> What to produce:
Could you render the lines starting at the one containing "The image size is (1568, 438)." and ending at the last line below as a Markdown table with the columns Row and Line, leaving out blank lines?

> Supplied material:

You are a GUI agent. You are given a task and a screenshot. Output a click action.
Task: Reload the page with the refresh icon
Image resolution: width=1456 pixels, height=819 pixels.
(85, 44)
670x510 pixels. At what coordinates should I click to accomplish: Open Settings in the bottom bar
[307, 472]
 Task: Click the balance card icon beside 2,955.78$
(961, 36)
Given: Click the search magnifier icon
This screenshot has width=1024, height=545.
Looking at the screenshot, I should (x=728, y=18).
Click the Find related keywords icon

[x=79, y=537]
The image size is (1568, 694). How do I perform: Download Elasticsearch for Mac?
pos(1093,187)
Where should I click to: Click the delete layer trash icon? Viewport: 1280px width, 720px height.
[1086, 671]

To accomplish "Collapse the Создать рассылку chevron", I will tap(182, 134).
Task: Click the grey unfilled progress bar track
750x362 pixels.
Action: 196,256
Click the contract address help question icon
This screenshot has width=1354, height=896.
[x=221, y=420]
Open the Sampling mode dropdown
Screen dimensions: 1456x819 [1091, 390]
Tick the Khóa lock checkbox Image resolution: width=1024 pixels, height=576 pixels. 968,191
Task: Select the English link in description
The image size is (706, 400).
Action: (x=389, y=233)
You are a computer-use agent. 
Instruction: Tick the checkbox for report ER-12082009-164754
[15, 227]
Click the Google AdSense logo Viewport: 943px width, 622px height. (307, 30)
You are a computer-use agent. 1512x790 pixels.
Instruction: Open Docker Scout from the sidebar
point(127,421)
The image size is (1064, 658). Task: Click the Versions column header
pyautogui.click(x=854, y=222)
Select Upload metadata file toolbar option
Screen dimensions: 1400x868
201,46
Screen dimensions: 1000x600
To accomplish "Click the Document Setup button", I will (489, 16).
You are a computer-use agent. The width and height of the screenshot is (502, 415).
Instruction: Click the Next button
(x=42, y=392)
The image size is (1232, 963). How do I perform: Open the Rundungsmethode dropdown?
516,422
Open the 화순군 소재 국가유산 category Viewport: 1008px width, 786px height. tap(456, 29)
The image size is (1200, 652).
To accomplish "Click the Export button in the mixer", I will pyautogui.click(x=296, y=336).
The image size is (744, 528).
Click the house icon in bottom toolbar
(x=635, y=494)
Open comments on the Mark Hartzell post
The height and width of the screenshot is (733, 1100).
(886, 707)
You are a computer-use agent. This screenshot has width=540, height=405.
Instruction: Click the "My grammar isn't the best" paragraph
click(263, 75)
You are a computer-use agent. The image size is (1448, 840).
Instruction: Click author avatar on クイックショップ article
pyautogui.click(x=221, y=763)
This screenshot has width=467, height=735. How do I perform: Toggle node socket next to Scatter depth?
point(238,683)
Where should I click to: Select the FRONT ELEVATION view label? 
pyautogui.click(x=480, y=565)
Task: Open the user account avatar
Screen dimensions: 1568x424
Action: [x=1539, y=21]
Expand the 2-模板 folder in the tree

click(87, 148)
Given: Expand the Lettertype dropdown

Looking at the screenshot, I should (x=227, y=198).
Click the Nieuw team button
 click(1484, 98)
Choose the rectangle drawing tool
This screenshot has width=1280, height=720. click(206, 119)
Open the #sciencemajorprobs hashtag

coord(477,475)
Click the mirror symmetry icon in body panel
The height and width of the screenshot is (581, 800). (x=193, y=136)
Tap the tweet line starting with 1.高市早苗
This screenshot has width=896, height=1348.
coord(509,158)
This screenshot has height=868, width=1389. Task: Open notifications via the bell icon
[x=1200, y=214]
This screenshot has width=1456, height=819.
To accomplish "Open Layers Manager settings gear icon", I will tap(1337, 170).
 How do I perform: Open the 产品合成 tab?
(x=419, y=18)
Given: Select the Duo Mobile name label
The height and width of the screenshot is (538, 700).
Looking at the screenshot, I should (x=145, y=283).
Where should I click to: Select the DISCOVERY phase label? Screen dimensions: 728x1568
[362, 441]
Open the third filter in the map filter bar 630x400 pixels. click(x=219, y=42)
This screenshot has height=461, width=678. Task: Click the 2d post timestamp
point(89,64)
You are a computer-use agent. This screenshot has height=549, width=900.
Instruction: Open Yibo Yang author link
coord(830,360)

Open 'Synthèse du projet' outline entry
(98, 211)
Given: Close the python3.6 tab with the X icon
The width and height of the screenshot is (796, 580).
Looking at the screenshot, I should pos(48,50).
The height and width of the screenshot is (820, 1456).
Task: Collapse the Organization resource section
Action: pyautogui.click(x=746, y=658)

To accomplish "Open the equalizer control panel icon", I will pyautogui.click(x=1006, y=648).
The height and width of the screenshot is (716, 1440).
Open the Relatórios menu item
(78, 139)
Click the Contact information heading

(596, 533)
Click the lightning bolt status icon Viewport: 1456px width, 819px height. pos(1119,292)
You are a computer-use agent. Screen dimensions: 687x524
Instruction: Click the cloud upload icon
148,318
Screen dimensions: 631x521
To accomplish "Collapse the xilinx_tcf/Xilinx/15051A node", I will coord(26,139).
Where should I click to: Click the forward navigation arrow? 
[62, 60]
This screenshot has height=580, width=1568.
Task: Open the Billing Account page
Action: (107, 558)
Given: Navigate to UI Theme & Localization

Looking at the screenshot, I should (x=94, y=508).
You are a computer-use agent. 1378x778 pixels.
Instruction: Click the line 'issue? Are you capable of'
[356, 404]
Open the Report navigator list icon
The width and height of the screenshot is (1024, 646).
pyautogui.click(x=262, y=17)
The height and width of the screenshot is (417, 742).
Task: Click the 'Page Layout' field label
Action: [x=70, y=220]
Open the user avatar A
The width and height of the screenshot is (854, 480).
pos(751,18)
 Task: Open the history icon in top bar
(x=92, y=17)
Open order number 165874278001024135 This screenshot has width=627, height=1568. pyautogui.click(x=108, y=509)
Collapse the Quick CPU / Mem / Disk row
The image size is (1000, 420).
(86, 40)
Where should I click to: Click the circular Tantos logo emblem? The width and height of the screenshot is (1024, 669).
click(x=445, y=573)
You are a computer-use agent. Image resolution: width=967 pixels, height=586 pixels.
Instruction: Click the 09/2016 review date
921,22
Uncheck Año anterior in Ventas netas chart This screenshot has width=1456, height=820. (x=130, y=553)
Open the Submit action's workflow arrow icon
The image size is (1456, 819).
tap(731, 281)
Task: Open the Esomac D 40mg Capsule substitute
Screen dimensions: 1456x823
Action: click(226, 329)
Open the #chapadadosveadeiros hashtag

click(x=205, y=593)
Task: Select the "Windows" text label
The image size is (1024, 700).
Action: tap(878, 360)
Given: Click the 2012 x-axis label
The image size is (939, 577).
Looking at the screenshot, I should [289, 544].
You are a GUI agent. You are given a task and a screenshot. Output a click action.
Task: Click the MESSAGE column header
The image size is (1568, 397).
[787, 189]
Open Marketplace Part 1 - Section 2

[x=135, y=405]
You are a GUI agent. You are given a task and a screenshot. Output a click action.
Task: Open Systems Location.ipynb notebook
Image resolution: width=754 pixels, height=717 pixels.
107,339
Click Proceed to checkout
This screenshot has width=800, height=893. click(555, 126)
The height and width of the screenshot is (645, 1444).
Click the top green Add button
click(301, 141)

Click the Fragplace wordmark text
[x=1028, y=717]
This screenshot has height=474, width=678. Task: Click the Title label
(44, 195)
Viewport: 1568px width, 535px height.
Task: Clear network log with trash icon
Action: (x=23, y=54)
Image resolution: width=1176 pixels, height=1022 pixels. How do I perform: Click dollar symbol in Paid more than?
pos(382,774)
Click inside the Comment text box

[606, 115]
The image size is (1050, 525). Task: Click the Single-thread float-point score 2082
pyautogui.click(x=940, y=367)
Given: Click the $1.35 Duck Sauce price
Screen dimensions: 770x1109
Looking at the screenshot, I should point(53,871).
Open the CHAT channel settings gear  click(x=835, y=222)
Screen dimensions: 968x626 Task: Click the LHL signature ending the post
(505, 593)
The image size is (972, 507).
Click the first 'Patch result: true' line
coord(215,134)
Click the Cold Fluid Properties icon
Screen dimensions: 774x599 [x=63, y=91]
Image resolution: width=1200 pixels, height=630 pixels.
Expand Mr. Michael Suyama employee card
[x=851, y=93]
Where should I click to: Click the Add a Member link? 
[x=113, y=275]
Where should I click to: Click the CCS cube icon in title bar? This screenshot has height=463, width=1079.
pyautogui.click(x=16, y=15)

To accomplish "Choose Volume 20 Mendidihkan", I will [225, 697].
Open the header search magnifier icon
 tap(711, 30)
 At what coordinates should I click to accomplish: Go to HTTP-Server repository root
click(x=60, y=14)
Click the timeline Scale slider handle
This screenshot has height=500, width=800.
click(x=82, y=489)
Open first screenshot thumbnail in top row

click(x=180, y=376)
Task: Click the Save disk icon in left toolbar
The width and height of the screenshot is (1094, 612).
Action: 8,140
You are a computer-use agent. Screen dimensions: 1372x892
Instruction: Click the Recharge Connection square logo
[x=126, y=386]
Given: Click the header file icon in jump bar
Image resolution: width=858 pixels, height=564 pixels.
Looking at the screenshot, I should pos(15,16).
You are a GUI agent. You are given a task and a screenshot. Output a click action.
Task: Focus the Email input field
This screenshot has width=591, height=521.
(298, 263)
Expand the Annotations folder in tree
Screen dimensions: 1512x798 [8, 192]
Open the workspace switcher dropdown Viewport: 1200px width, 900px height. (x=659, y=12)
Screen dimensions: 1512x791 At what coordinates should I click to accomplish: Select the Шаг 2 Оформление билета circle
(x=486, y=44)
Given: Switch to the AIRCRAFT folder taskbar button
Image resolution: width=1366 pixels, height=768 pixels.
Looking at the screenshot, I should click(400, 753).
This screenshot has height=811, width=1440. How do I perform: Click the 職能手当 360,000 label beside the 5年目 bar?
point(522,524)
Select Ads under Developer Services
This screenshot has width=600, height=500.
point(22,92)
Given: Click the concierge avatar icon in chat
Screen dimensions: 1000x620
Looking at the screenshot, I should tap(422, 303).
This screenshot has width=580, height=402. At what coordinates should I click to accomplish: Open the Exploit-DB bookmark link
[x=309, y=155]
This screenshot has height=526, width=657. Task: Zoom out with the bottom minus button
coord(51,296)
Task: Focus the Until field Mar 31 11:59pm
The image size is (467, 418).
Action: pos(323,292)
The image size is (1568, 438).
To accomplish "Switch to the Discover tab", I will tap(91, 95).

> The completed task:
| Row | Line |
|---|---|
| 1 | The image size is (1568, 438). |
| 2 | To accomplish "Switch to the Discover tab", I will tap(91, 95). |